= TASK ITEM =
Transcribe the data exactly.

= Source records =
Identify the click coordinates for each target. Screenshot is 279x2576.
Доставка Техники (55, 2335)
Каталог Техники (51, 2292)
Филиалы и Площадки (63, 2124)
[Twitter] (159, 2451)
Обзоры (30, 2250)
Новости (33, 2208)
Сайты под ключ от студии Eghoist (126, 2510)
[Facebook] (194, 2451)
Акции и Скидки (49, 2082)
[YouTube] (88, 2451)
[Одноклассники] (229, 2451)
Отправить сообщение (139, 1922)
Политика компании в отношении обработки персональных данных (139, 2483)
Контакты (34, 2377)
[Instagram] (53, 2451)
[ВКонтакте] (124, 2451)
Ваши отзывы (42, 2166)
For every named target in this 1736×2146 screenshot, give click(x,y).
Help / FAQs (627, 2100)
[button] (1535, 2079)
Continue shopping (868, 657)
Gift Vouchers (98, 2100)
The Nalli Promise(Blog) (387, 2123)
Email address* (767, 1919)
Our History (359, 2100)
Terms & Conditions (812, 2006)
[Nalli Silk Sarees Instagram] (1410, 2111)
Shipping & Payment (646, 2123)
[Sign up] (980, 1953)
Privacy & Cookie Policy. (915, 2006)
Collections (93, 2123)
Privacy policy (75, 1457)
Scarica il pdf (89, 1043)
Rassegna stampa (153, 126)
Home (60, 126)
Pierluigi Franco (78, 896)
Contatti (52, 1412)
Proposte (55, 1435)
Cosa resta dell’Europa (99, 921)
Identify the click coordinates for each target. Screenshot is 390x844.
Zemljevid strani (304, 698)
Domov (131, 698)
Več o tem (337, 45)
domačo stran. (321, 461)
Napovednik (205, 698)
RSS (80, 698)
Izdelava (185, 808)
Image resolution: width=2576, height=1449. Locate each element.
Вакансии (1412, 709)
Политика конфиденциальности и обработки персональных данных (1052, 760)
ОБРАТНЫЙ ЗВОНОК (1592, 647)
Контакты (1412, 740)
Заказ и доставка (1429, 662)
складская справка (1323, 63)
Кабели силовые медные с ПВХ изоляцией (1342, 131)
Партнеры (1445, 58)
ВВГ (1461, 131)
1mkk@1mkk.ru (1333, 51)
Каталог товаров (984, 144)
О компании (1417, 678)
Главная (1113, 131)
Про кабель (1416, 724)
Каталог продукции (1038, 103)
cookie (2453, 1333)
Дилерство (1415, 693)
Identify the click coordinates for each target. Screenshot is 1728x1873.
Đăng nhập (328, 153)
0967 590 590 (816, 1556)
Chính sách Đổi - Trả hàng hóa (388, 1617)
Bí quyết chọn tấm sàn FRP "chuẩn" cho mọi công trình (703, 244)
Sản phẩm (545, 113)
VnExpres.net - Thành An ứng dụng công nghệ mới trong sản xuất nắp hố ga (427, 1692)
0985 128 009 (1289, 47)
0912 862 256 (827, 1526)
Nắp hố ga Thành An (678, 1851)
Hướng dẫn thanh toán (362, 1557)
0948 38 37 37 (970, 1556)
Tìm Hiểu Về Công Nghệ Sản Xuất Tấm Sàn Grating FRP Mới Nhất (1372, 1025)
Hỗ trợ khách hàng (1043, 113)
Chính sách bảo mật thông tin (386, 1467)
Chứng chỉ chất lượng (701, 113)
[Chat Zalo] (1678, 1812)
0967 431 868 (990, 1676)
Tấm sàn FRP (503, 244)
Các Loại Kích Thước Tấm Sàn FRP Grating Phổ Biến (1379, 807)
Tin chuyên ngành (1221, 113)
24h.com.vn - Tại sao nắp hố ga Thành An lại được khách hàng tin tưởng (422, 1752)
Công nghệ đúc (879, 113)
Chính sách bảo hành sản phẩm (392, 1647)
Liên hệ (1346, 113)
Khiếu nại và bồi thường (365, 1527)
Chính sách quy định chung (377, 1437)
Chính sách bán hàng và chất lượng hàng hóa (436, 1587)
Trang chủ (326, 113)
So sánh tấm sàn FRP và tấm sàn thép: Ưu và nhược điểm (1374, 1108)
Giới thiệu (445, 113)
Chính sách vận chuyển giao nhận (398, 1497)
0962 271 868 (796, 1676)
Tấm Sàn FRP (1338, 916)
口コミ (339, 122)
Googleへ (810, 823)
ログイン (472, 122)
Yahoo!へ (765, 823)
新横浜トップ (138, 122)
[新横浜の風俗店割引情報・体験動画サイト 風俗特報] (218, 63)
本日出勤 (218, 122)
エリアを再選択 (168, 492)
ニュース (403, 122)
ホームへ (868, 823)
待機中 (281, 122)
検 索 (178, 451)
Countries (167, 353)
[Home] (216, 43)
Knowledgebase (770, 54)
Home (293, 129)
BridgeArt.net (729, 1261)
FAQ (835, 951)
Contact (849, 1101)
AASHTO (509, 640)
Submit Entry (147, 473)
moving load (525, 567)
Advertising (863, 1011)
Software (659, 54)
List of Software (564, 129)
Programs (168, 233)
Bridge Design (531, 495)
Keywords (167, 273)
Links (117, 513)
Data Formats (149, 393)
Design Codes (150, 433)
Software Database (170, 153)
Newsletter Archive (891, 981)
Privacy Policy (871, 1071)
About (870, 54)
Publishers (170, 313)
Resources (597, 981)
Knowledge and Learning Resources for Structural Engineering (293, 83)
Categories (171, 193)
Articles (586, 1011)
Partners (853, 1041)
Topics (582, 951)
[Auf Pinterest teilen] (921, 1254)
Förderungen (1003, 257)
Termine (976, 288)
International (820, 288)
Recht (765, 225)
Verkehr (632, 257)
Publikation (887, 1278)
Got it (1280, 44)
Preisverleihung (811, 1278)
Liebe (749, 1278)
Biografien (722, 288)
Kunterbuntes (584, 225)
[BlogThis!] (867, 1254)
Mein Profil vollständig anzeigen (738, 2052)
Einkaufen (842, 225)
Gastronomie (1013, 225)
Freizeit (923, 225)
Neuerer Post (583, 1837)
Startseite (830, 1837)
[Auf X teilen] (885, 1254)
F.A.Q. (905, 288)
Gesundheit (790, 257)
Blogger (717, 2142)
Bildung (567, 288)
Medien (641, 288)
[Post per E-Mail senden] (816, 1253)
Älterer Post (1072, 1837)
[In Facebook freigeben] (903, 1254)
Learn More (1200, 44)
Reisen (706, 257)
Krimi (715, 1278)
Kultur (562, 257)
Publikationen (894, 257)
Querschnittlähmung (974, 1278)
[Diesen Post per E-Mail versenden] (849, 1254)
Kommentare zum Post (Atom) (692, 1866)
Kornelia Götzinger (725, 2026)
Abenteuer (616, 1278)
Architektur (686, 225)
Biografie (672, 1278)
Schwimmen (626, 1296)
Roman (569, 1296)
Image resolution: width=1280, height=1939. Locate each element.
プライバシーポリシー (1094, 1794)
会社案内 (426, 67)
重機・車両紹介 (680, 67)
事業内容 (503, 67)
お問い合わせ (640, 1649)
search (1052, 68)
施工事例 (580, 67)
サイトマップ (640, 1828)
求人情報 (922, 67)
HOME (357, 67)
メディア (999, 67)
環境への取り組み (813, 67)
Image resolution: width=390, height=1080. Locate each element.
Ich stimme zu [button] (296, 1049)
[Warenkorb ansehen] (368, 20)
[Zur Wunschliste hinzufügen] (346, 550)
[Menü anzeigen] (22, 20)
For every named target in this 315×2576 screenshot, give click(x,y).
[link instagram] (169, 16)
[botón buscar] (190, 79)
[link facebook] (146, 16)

= THE COMPLETED TASK =
Identify the click coordinates for each target. Screenshot is 279x2576.
Доставка Техники (55, 2335)
Каталог Техники (51, 2292)
Филиалы и Площадки (63, 2124)
[Twitter] (159, 2451)
Обзоры (30, 2250)
Новости (33, 2208)
Сайты под ключ от студии Eghoist (126, 2510)
[Facebook] (194, 2451)
Акции и Скидки (49, 2082)
[YouTube] (88, 2451)
[Одноклассники] (229, 2451)
Отправить сообщение (139, 1922)
Политика компании в отношении обработки персональных данных (139, 2483)
Контакты (34, 2377)
[Instagram] (53, 2451)
[ВКонтакте] (124, 2451)
Ваши отзывы (42, 2166)
For every named target in this 1736×2146 screenshot, give click(x,y).
Help / FAQs (627, 2100)
[button] (1535, 2079)
Continue shopping (868, 657)
Gift Vouchers (98, 2100)
The Nalli Promise(Blog) (387, 2123)
Email address* (767, 1919)
Our History (359, 2100)
Terms & Conditions (812, 2006)
[Nalli Silk Sarees Instagram] (1410, 2111)
Shipping & Payment (646, 2123)
[Sign up] (980, 1953)
Privacy & Cookie Policy. (915, 2006)
Collections (93, 2123)
Privacy policy (75, 1457)
Scarica il pdf (89, 1043)
Rassegna stampa (153, 126)
Home (60, 126)
Pierluigi Franco (78, 896)
Contatti (52, 1412)
Proposte (55, 1435)
Cosa resta dell’Europa (99, 921)
Identify the click coordinates for each target. Screenshot is 390x844.
Zemljevid strani (304, 698)
Domov (131, 698)
Več o tem (337, 45)
domačo stran. (321, 461)
Napovednik (205, 698)
RSS (80, 698)
Izdelava (185, 808)
Image resolution: width=2576, height=1449. Locate each element.
Вакансии (1412, 709)
Политика конфиденциальности и обработки персональных данных (1052, 760)
ОБРАТНЫЙ ЗВОНОК (1592, 647)
Контакты (1412, 740)
Заказ и доставка (1429, 662)
складская справка (1323, 63)
Кабели силовые медные с ПВХ изоляцией (1342, 131)
Партнеры (1445, 58)
ВВГ (1461, 131)
1mkk@1mkk.ru (1333, 51)
Каталог товаров (984, 144)
О компании (1417, 678)
Главная (1113, 131)
Про кабель (1416, 724)
Каталог продукции (1038, 103)
cookie (2453, 1333)
Дилерство (1415, 693)
Identify the click coordinates for each target. Screenshot is 1728x1873.
Đăng nhập (328, 153)
0967 590 590 (816, 1556)
Chính sách Đổi - Trả hàng hóa (388, 1617)
Bí quyết chọn tấm sàn FRP "chuẩn" cho mọi công trình (703, 244)
Sản phẩm (545, 113)
VnExpres.net - Thành An ứng dụng công nghệ mới trong sản xuất nắp hố ga (427, 1692)
0985 128 009 (1289, 47)
0912 862 256 (827, 1526)
Nắp hố ga Thành An (678, 1851)
Hướng dẫn thanh toán (362, 1557)
0948 38 37 37 (970, 1556)
Tìm Hiểu Về Công Nghệ Sản Xuất Tấm Sàn Grating FRP Mới Nhất (1372, 1025)
Hỗ trợ khách hàng (1043, 113)
Chính sách bảo mật thông tin (386, 1467)
Chứng chỉ chất lượng (701, 113)
[Chat Zalo] (1678, 1812)
0967 431 868 (990, 1676)
Tấm sàn FRP (503, 244)
Các Loại Kích Thước Tấm Sàn FRP Grating Phổ Biến (1379, 807)
Tin chuyên ngành (1221, 113)
24h.com.vn - Tại sao nắp hố ga Thành An lại được khách hàng tin tưởng (422, 1752)
Công nghệ đúc (879, 113)
Chính sách bảo hành sản phẩm (392, 1647)
Liên hệ (1346, 113)
Khiếu nại và bồi thường (365, 1527)
Chính sách quy định chung (377, 1437)
Chính sách bán hàng và chất lượng hàng hóa (436, 1587)
Trang chủ (326, 113)
So sánh tấm sàn FRP và tấm sàn thép: Ưu và nhược điểm (1374, 1108)
Giới thiệu (445, 113)
Chính sách vận chuyển giao nhận (398, 1497)
0962 271 868 (796, 1676)
Tấm Sàn FRP (1338, 916)
口コミ (339, 122)
Googleへ (810, 823)
ログイン (472, 122)
Yahoo!へ (765, 823)
新横浜トップ (138, 122)
[新横浜の風俗店割引情報・体験動画サイト 風俗特報] (218, 63)
本日出勤 (218, 122)
エリアを再選択 (168, 492)
ニュース (403, 122)
ホームへ (868, 823)
待機中 (281, 122)
検 索 (178, 451)
Countries (167, 353)
[Home] (216, 43)
Knowledgebase (770, 54)
Home (293, 129)
BridgeArt.net (729, 1261)
FAQ (835, 951)
Contact (849, 1101)
AASHTO (509, 640)
Submit Entry (147, 473)
moving load (525, 567)
Advertising (863, 1011)
Software (659, 54)
List of Software (564, 129)
Programs (168, 233)
Bridge Design (531, 495)
Keywords (167, 273)
Links (117, 513)
Data Formats (149, 393)
Design Codes (150, 433)
Software Database (170, 153)
Newsletter Archive (891, 981)
Privacy Policy (871, 1071)
About (870, 54)
Publishers (170, 313)
Resources (597, 981)
Knowledge and Learning Resources for Structural Engineering (293, 83)
Categories (171, 193)
Articles (586, 1011)
Partners (853, 1041)
Topics (582, 951)
[Auf Pinterest teilen] (921, 1254)
Förderungen (1003, 257)
Termine (976, 288)
International (820, 288)
Recht (765, 225)
Verkehr (632, 257)
Publikation (887, 1278)
Got it (1280, 44)
Preisverleihung (811, 1278)
Liebe (749, 1278)
Biografien (722, 288)
Kunterbuntes (584, 225)
[BlogThis!] (867, 1254)
Mein Profil vollständig anzeigen (738, 2052)
Einkaufen (842, 225)
Gastronomie (1013, 225)
Freizeit (923, 225)
Neuerer Post (583, 1837)
Startseite (830, 1837)
[Auf X teilen] (885, 1254)
F.A.Q. (905, 288)
Gesundheit (790, 257)
Blogger (717, 2142)
Bildung (567, 288)
Medien (641, 288)
[Post per E-Mail senden] (816, 1253)
Älterer Post (1072, 1837)
[In Facebook freigeben] (903, 1254)
Learn More (1200, 44)
Reisen (706, 257)
Krimi (715, 1278)
Kultur (562, 257)
Publikationen (894, 257)
Querschnittlähmung (974, 1278)
[Diesen Post per E-Mail versenden] (849, 1254)
Kommentare zum Post (Atom) (692, 1866)
Kornelia Götzinger (725, 2026)
Abenteuer (616, 1278)
Architektur (686, 225)
Biografie (672, 1278)
Schwimmen (626, 1296)
Roman (569, 1296)
Image resolution: width=1280, height=1939. Locate each element.
プライバシーポリシー (1094, 1794)
会社案内 (426, 67)
重機・車両紹介 (680, 67)
事業内容 (503, 67)
お問い合わせ (640, 1649)
search (1052, 68)
施工事例 (580, 67)
サイトマップ (640, 1828)
求人情報 (922, 67)
HOME (357, 67)
メディア (999, 67)
環境への取り組み (813, 67)
Image resolution: width=390, height=1080. Locate each element.
Ich stimme zu [button] (296, 1049)
[Warenkorb ansehen] (368, 20)
[Zur Wunschliste hinzufügen] (346, 550)
[Menü anzeigen] (22, 20)
For every named target in this 315×2576 screenshot, give click(x,y).
[link instagram] (169, 16)
[botón buscar] (190, 79)
[link facebook] (146, 16)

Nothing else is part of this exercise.